Adapun 5 Kementerian/Lembaga pengguna pinjaman luar negeri terbesar, diakui Suahasil, yaitu Kementerian Pertahanan dan Keamanan (Kemenhan) sebesar Rp 11,7 triliun, Kementerian Pekerjaan Umum dan Perumahan Rakyat (PUPR) sebesar Rp 6,4 triliun, Polri sebesar Rp 3,3 triliun, Kementerian Perhubungan Rp 2,4 triliun, dan Kementerian Ristek Dikti sebesar Rp 1,5 triliun.

"Paling banyak pengguna pinjaman luar negeri adalah Kemenhan sebesar Rp 11,7 triliun untuk pembiayaan alutsista," tutur dia.

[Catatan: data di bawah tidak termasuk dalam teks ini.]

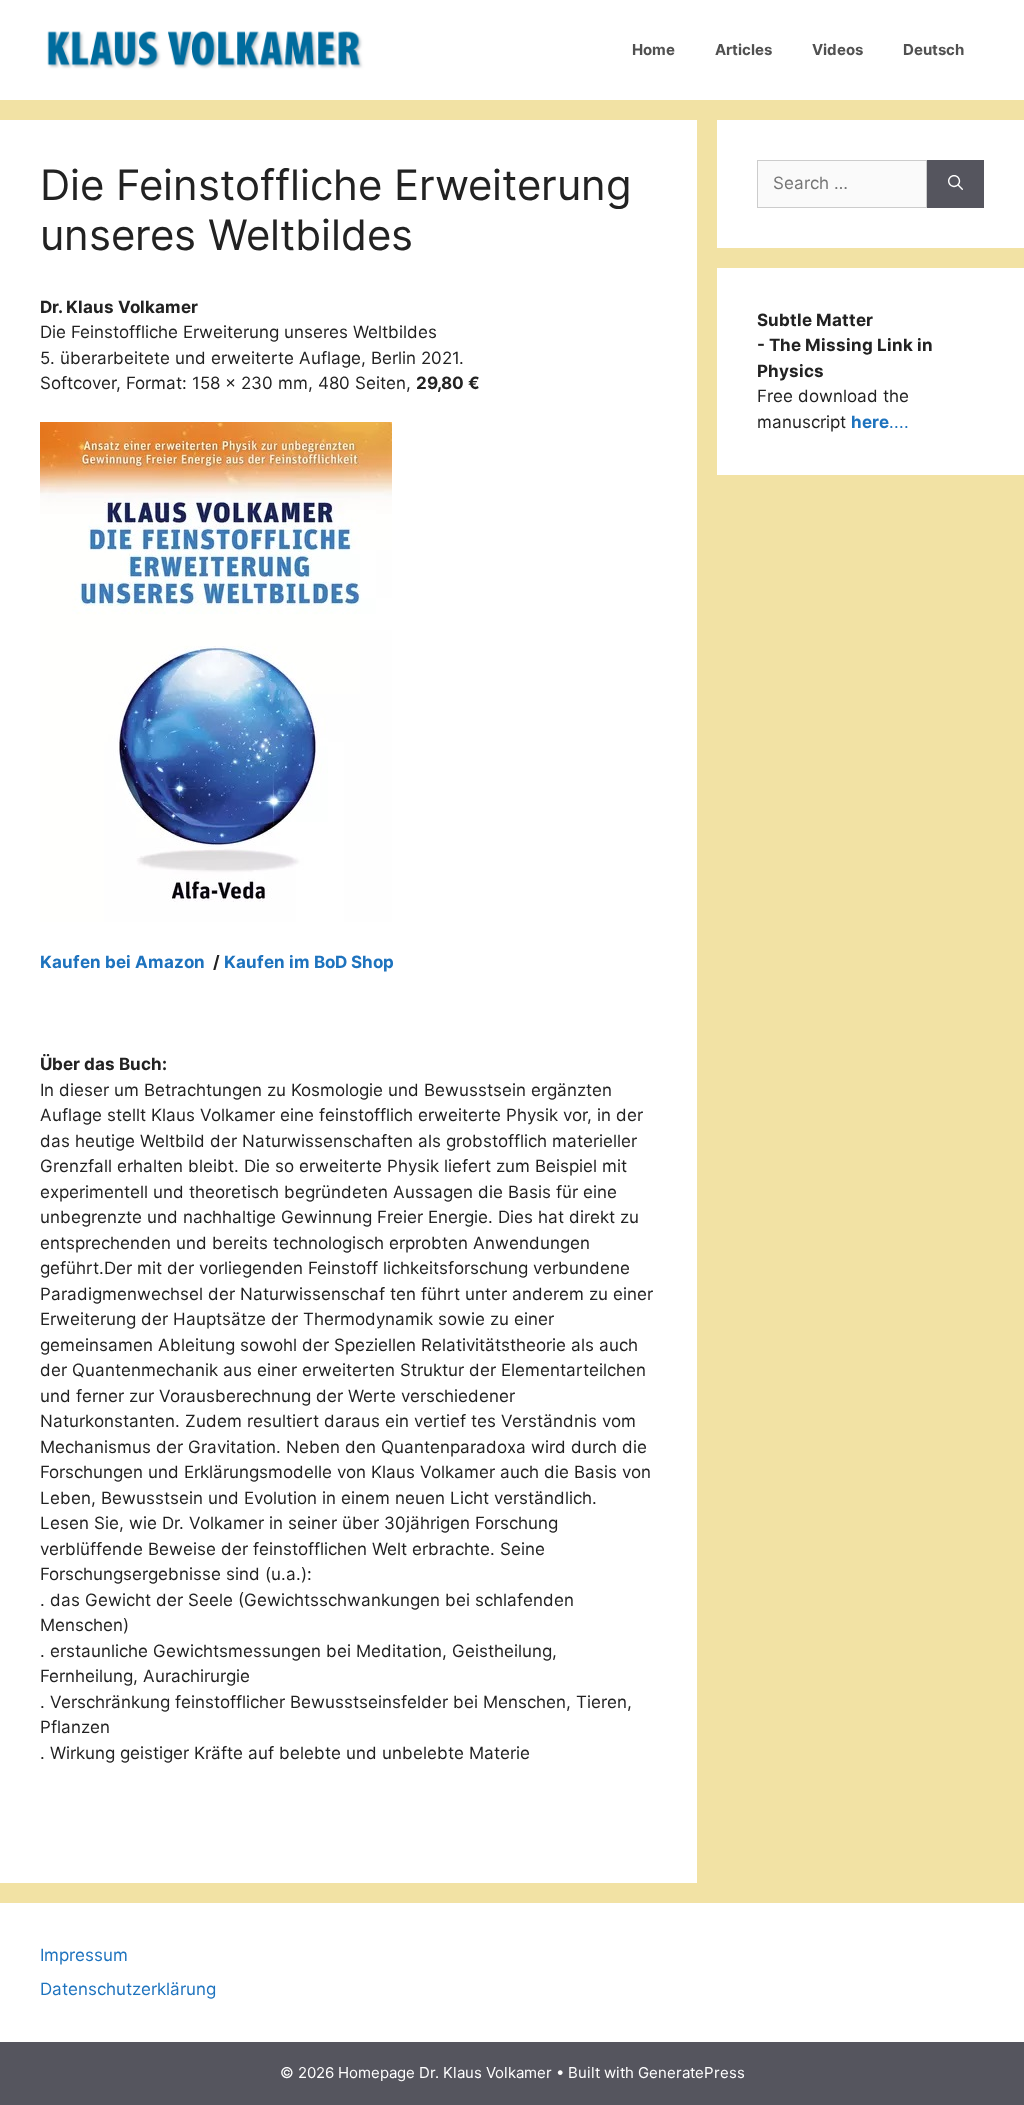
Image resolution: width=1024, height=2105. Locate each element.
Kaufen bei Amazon (124, 962)
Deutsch (933, 49)
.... (880, 422)
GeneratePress (691, 2072)
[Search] (955, 184)
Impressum (84, 1955)
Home (653, 49)
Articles (743, 49)
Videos (837, 49)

Tonton Video Pilihan Berikut Ini:

Pengguna Dana Pinjaman Terbesar Lainnya

Selain Kementerian Pertahanan, pengguna dana pinjaman terbesar, yakni Kementerian PUPR. Rencananya dengan anggaran sebesar Rp 6,4 triliun, PUPR akan membangun infrastruktur dasar, antara lain bendungan, irigasi, jalan, dan rumah bagi masyarakat berpenghasilan rendah.

Selanjutnya, Polri yang menggunakan pinjaman luar negeri sebesar Rp 3,3 triliun untuk pembelian Alat Meterial Khusus (Alumatsus), yakni helikopter, labfor Mabes Polri, peralatan Serse, Siskom di Indonesia bagian timur di Papua, Papua Barat, Maluku, dan Maluku Utara.

Kementerian Perhubungan (Kemenhub) sebesar Rp 2,4 triliun untuk pembangunan infrastruktur perhubungan, seperti Pelabuhan Belawan, Pelabuhan Patimban, dan MRT Jakarta.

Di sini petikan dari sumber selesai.